INSTRUCTION A – In the forum thread about ivory sulcata tortoises, how much did Grey Lee pay for the baby sulcata?
INSTRUCTION B – Collect every line of the entries that contains the word "what". Case counts.

SELECTED EXTRACT –
— begin —

I got the profile picture from this site http://www.ivorytortoise.com/photo_gallery/ivory.php

This is a "Ivory Tortoise Gallery" and I noticed some ivory sulcata in the photo present a light brown grow line on the shell just like my baby sulcata, so i'm not sure whether mine is an ivory.


----------



## SarahChelonoidis (Mar 8, 2017)

Ah, that's one of Richard Fife's animals. Your profile picture is an ivory. The tortoise you uploaded photos of is not (I'm assuming it didn't come from Richard Fife).


----------



## Grey Lee (Mar 8, 2017)

SarahChelonoidis said:


> Ah, that's one of Richard Fife's animals. Your profile picture is an ivory. The tortoise you uploaded photos of is not (I'm assuming it didn't come from Richard Fife).


Ok, I know. Im a little upset because I paid about $700 for this little guy. But It do look different with other normal baby sulcata, what do you think?


----------



## SarahChelonoidis (Mar 8, 2017)

I do think it has beautiful colouring, not typical. Who did you buy it from?

If you clean the face and legs up some, does some of the dark colouring wash off? I was assuming most of that was pigment, but maybe it's dirty. @DeanS's ivory babies had their legs and face darken up quite a bit, actually http://www.tortoiseforum.org/thread...s-ultra-photo-heavy.92212/page-10#post-897971

What does someone like @Baoh or @DeanS think of this guy?

— end —

Item coordinate entries:
— begin —

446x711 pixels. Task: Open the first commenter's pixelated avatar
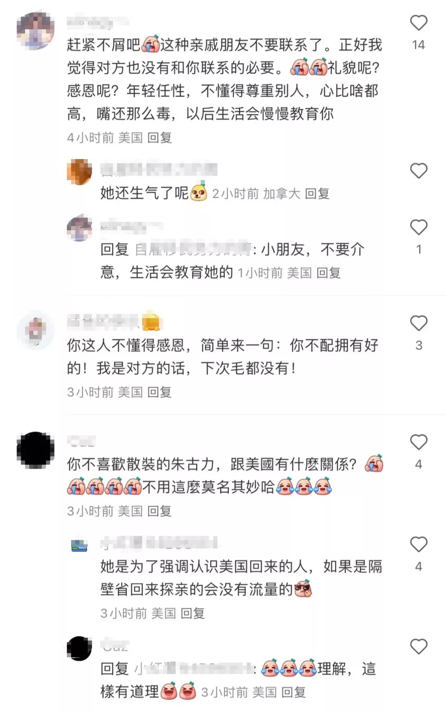(x=36, y=31)
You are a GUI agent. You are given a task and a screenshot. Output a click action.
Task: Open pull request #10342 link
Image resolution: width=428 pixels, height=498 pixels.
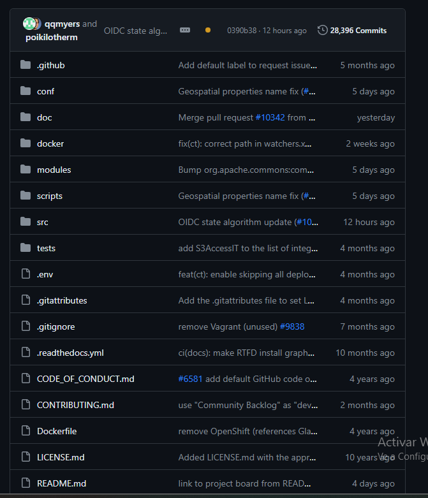tap(270, 117)
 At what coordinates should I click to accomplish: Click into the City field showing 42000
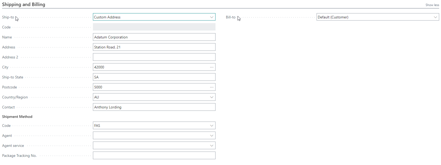click(151, 67)
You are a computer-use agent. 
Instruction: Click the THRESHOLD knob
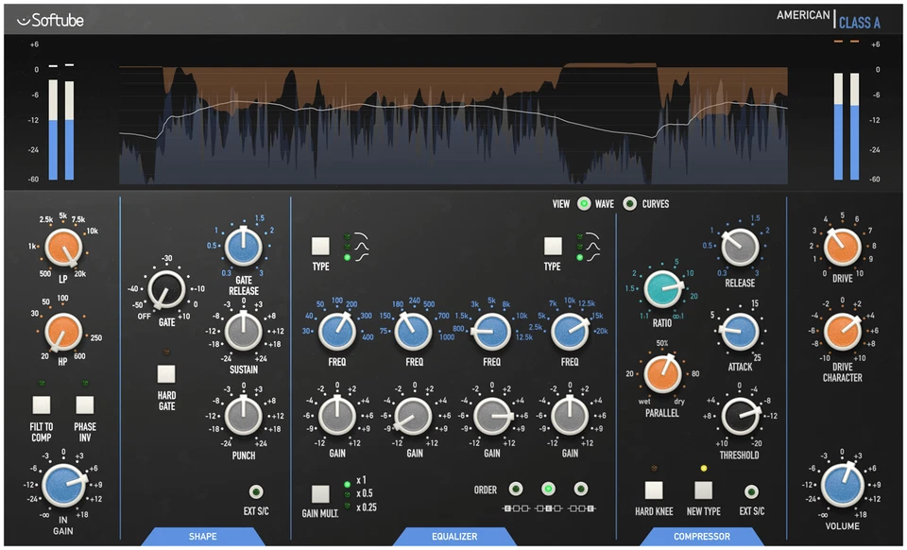740,416
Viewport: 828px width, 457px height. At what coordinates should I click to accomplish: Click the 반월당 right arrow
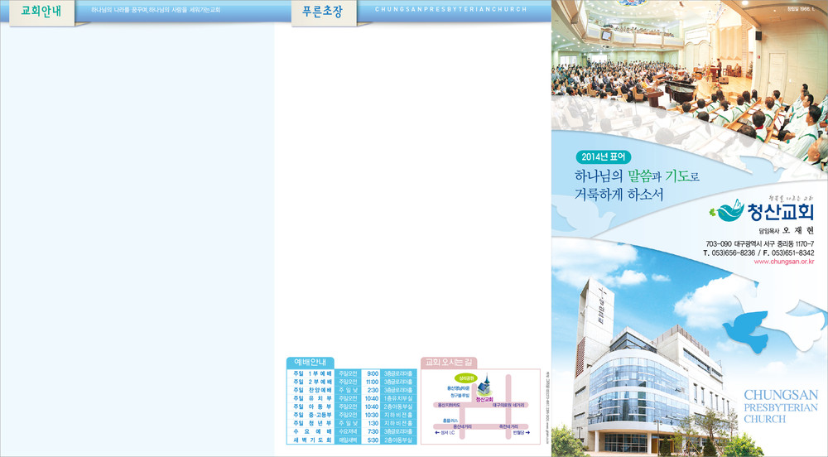coord(527,431)
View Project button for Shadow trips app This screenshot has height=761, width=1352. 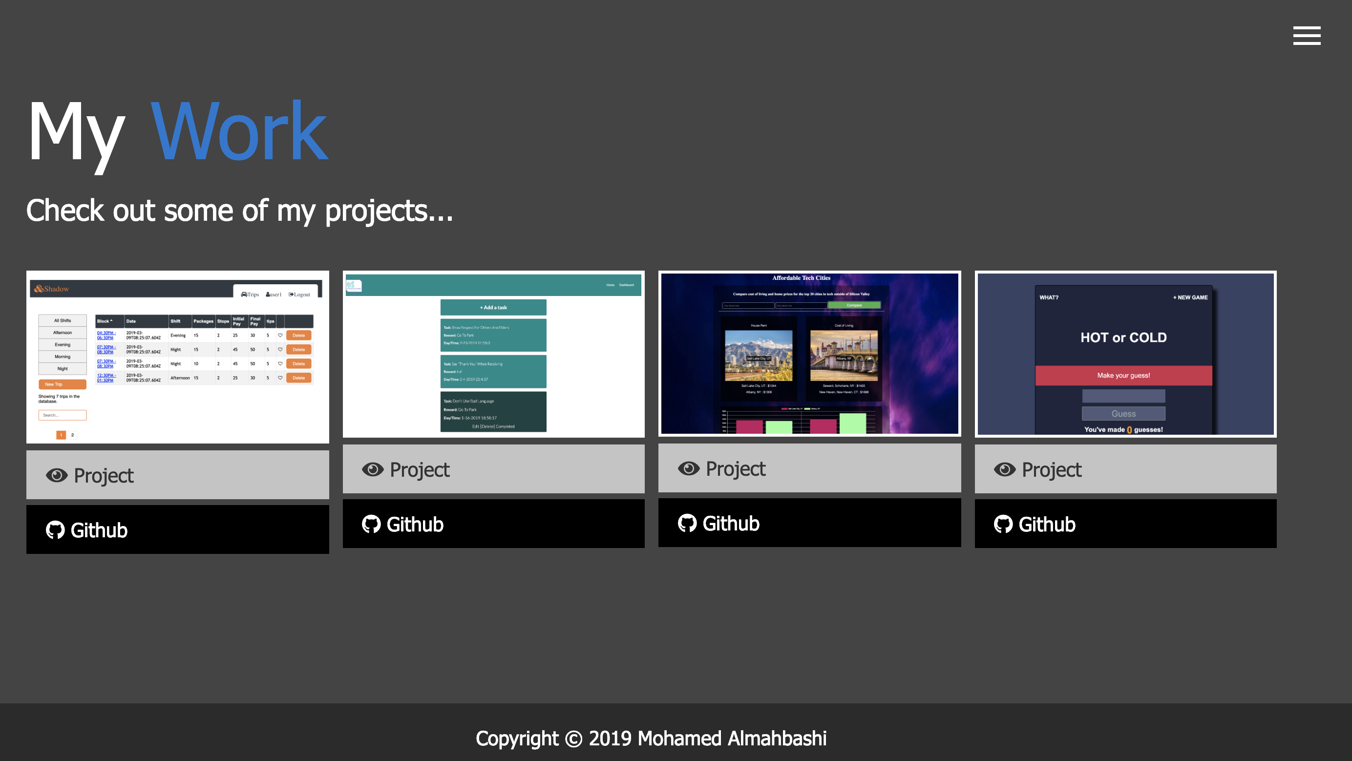click(x=177, y=475)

— end —

TASK ANSWER A – About $700.

TASK ANSWER B –
 At what coordinates should I click to accomplish: Click into the City field showing 42000
Viewport: 828px width, 457px height. At what coordinates should I click to accomplish: Click the 반월당 right arrow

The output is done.